What carries the argument
Parameter-wise decomposition of gradient similarity that classifies parameters as conflicting or collaborative according to whether their updates increase or decrease forgetting, then applies a training rule that freezes the conflicting set.
If this is right
- CPL learns 20.2% to 48.2% more questions than seven baselines while keeping forgetting negligible.
- Peak VRAM drops by approximately 3 GB per billion model parameters.
- Computation time falls by 16.5 percent.
- The gains hold across out-of-set generalization, cross-prompt tasks, multimodal inputs, open-ended QA, and multilingual settings.
Where Pith is reading between the lines
- If collaborative parameters remain stable across sequential updates, pre-computing the classification once could support long-horizon continual learning with minimal overhead.
- The same parameter-level view could diagnose forgetting in other gradient-based fine-tuning regimes beyond knowledge injection.
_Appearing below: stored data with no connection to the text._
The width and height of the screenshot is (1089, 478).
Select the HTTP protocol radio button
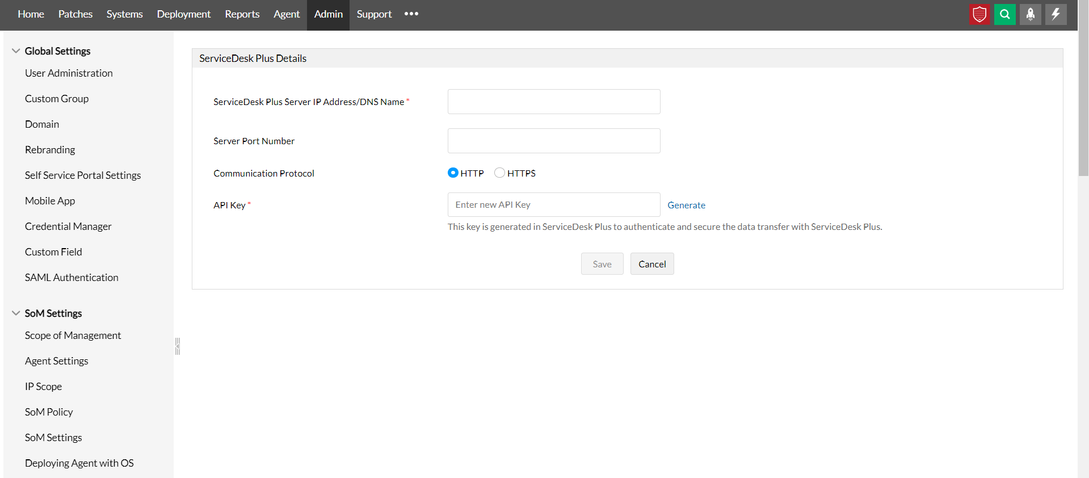(453, 173)
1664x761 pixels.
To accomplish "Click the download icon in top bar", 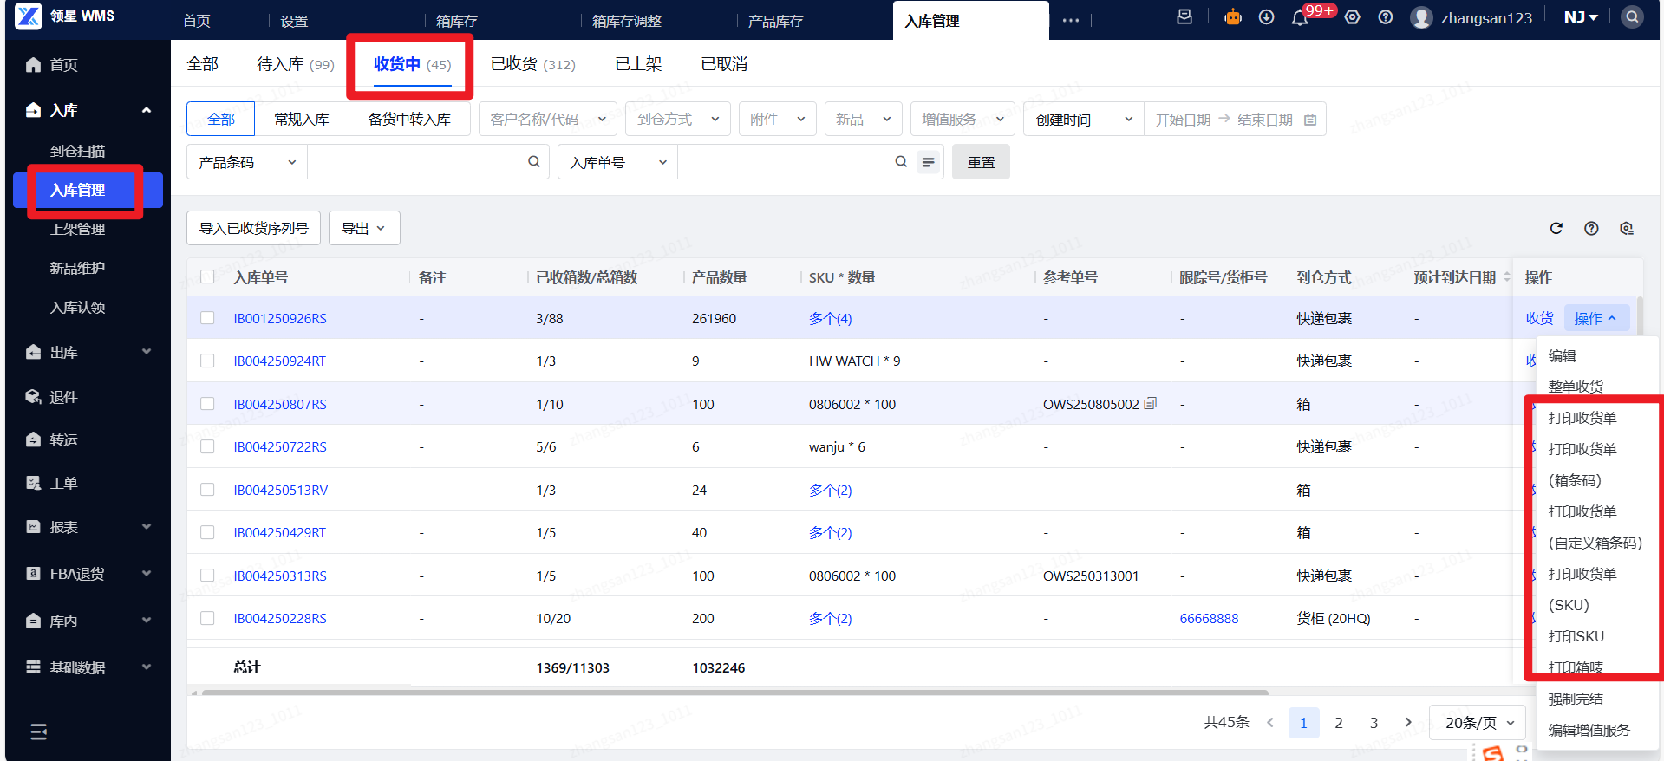I will 1266,17.
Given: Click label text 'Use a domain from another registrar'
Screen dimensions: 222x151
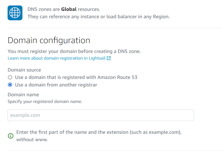Looking at the screenshot, I should [x=56, y=85].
- Models might be architected to expose or isolate parameter groups in advance, amplifying the efficiency already observed.
- The approach could be combined with light replay or regularization to handle cases where collaborative parameters shift between tasks.
Load-bearing premise
The parameter-wise gradient contributions measured in one training run reliably label parameters as conflicting or collaborative in a manner that holds for other tasks, models, and later updates without fresh classification.
What would settle it
An experiment in which the collaborative parameters identified on an initial knowledge-injection task produce higher forgetting or lower new learning when frozen and reused on a second injection task with the same model and architecture.
Figures
read the original abstract
Catastrophic forgetting during knowledge injection impairs the ability of large language models to acquire new knowledge without overwriting previously mastered knowledge. Recent studies analyze forgetting from a gradient similarity perspective and mitigate forgetting through vector projection. However, these methods primarily characterize gradient similarity at the aggregate direction level, leaving the parameter wise contributions to forgetting underexplored. In this paper, we decompose gradient similarity into parameter wise contributions and identify two types of parameters during forgetting: Conflicting Parameters, whose updates contribute to forgetting and typically account for 50 percent to 75 percent of parameters, and Collaborative Parameters, whose updates mitigate forgetting and account for 25 percent to 50 percent. Based on this analysis, we propose Collaborative Parameter Learning, CPL, a parameter wise training rule that freezes Conflicting Parameters and updates only Collaborative Parameters. Experiments comparing CPL with seven baseline methods show that CPL learns 20.2% to 48.2% more questions with negligible forgetting, while reducing peak VRAM by approximately 3 GB per billion model parameters and computation time by 16.5 percent. Extensive evaluations on parameter consumption, out of set generalization, cross prompt generalization, multimodal tasks, open ended question answering, and multilingual settings demonstrate that CPL effectively mitigates forgetting across diverse scenarios.
Editorial analysis
A structured set of objections, weighed in public.
Referee Report
Summary. The paper claims that decomposing gradient similarity into parameter-wise contributions during knowledge injection in LLMs reveals two parameter types: Conflicting Parameters (50-75% of total) whose updates drive forgetting and Collaborative Parameters (25-50%) whose updates mitigate it. Based on this, Collaborative Parameter Learning (CPL) freezes conflicting parameters and updates only collaborative ones, yielding 20.2-48.2% more questions learned with negligible forgetting versus seven baselines, plus ~3 GB VRAM reduction per billion parameters and 16.5% less compute time. The approach is evaluated on parameter consumption, out-of-set generalization, cross-prompt, multimodal, open-ended QA, and multilingual settings.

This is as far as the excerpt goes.